Safe Connection

This article presents advanced Secure Shell (SSH) functionality and SSH-based tools for use on Windows. It does not question the fact that both Linux (vsftpd, proftpd) and Windows (IIS) let you operate a secure FTP server with standard tools and that there are countless secure and powerful FTP clients. The charm of SSH consists above all in being able to use remote logins, file transfers, port forwarding, VPN, and other functions ad hoc without extensive preparatory measures. For SSH, you only need to run the SSH daemon, sshd, on the (Linux) server.

SSH offers maximum security thanks to these three properties:

• Encryption of transferred data, including login information.
• Protection against manipulation of the transferred data (data integrity).
• Authentication of the communication partner.

SSH always uses transmission encryption; it can use the default host key to ensure the integrity of the connection or the hosts, and it supports peer authentication. Although SSH "only" works by default with usernames and passwords, it also optionally supports asymmetric DSA and RSA key pairs.

SSH Basics

The free Linux SSH Version, OpenSSH, is a spin-off of the classic SSH from 1999. The popular Windows SSH client PuTTY, developed by Simon Tatham, is also a free SSH implementation. It is subject to the MIT license and is currently at version 0.62 from 2011. All versions of SSH are largely compatible.

The term Secure Shell is the umbrella for a bunch of remote access tools. The entire SSH suite contains the following tools:

• ssh – Replaces rsh, rlogin, and telnet.
• scp – Replaces rcp.
• sftp – Replaces ftp.
• sshd – The SSH server daemon.
• ssh-keygen – Generates asymmetric public keys for authentication or manages or converts keys.
• ssh keyscan – Searches for existing SSH public keys.
• ssh-agent – Keeps the private key in memory until the user logs out.
• ssh-add – Loads a private key into ssh-agent.

The PuTTY Suite [1] offers the same variety of tools. To begin, admins must download the complete zip archive with all the PuTTY SSH tools and not just run the .exe installer, which only downloads and installs the PuTTY SSH client. However, the respective tools have slightly different names in PuTTY, such as puttygen or psftp. In addition to the popular PuTTY, Windows admins have options for using SSH on Windows, such as the Cygwin Windows X server-based MobaXterm [2] [3] or direct use of the Cygwin API compatibility layer [4].

Enabling SSH

Setting up the SSH server on the Linux side – the SSH client generally is installed by default – is not the subject of this article, but you can do this by installing the openssh-server (RHEL, Fedora) or openssh packages (the SUSE package contains the server and client) with the preferred package management tool.

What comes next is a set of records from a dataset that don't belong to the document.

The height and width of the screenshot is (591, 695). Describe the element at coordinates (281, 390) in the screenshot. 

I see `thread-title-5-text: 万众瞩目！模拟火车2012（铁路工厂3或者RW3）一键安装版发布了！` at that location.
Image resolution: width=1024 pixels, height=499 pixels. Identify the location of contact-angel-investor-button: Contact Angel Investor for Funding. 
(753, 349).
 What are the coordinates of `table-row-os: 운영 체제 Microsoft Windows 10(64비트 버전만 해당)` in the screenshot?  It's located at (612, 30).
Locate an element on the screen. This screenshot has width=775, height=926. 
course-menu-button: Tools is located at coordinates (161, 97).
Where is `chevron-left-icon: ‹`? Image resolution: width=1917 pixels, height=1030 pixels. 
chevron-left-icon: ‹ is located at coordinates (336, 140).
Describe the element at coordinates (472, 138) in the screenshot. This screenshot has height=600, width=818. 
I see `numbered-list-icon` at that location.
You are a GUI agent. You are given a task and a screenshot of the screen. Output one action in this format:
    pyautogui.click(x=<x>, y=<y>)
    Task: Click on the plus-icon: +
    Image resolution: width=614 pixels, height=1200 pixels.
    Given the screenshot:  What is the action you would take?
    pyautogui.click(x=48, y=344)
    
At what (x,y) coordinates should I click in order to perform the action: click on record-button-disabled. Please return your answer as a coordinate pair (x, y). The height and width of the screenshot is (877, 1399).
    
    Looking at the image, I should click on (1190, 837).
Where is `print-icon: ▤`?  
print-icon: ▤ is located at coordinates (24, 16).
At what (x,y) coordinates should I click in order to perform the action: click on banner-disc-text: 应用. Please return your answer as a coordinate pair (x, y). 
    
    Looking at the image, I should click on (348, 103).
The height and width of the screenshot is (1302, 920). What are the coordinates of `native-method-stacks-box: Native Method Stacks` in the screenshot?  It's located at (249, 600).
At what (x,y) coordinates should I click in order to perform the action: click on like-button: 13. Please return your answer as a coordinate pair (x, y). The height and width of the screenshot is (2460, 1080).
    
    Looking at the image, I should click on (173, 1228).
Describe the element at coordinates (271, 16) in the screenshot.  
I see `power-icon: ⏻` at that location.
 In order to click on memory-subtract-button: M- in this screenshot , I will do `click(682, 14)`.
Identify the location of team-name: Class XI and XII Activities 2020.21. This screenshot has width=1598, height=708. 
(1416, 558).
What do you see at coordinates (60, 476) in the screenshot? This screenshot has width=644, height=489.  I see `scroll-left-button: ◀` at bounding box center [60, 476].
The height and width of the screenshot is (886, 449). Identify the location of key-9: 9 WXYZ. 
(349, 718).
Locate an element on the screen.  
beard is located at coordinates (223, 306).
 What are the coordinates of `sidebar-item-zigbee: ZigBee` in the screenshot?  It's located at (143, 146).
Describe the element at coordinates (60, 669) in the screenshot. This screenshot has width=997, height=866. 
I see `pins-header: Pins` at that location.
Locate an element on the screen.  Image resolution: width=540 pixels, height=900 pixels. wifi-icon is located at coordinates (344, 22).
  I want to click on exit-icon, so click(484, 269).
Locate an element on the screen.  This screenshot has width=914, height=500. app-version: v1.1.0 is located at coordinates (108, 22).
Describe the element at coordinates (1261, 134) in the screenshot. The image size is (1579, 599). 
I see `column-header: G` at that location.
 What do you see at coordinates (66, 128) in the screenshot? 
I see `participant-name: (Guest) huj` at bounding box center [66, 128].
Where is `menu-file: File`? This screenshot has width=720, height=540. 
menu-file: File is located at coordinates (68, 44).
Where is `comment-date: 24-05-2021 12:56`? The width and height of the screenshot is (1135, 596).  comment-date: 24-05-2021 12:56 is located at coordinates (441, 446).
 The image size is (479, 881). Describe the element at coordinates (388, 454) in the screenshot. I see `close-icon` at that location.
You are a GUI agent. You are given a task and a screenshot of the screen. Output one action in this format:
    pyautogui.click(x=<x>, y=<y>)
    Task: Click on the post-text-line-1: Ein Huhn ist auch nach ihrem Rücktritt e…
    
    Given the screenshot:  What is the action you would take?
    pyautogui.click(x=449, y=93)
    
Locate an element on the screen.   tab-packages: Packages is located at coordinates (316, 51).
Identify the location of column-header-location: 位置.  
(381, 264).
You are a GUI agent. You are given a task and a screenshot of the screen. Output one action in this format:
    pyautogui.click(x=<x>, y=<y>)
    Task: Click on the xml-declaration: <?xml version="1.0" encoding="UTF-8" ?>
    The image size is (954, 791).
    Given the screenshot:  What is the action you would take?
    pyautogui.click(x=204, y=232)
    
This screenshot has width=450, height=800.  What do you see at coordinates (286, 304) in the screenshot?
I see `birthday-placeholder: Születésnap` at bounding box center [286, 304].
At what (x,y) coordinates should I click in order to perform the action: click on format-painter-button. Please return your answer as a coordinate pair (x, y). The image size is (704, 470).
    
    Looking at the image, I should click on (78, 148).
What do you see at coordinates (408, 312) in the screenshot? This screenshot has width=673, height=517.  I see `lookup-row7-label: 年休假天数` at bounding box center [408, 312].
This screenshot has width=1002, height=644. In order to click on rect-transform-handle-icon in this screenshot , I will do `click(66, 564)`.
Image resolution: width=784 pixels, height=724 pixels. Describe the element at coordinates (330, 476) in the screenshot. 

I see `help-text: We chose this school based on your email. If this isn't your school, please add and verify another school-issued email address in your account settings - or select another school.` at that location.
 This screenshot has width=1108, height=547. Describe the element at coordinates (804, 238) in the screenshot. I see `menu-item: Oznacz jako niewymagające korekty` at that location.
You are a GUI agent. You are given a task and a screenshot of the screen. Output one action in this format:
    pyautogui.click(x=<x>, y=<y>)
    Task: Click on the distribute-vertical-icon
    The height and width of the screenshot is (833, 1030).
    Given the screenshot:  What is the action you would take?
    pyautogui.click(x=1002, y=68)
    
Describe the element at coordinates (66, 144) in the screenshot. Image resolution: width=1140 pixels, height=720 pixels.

To enable the service, you need to start the sshd daemon and possibly add it permanently to the system boot configuration. You can do this, depending on your choice of distribution, with /etc/init.d/sshd start (SysV), service sshd start (Upstart), or systemctl start sshd.service.

Additionally, the service – if so desired – must be permanently added to the system boot configuration. For this step, you could use systemd (openSUSE, Fedora) by typing systemctl enable sshd.service or chkconfig sshd on (RHEL/SysVinit). On Fedora and Red Hat, you need to stop the firewall, which runs by default, by typing systemctl stop iptables.service, or create a rule for port 22 (SSH).

Administrators typically do not need to make any adjustments to the main configuration file – usually /etc/ssh/sshd_config – with one exception. The exception is that many OpenSSH implementations prevent root access by default; uncommenting the following line:

PermitRootLogin yes

lets you enable it.

Dealing with Host Keys

For Linux admins, dealing with the SSH host key is part of everyday life. Because a successful SSH connection requires a user account on the remote host, all SSH tools perform an authentication process. On Linux, typing

ssh -l <username> <remote IP address>

is sufficient to open a connection to the remote server, which then asks for the password to match the specified username and transfers the usernames and passwords in encrypted format. The process is the same for PuTTY, but you might not immediately notice, because the login takes place behind the graphical interface (Figure 1). For PuTTY, you only need to enter the desired target host in the Host Name field of the default Session tab.

Figure 1: The login process with PuTTY.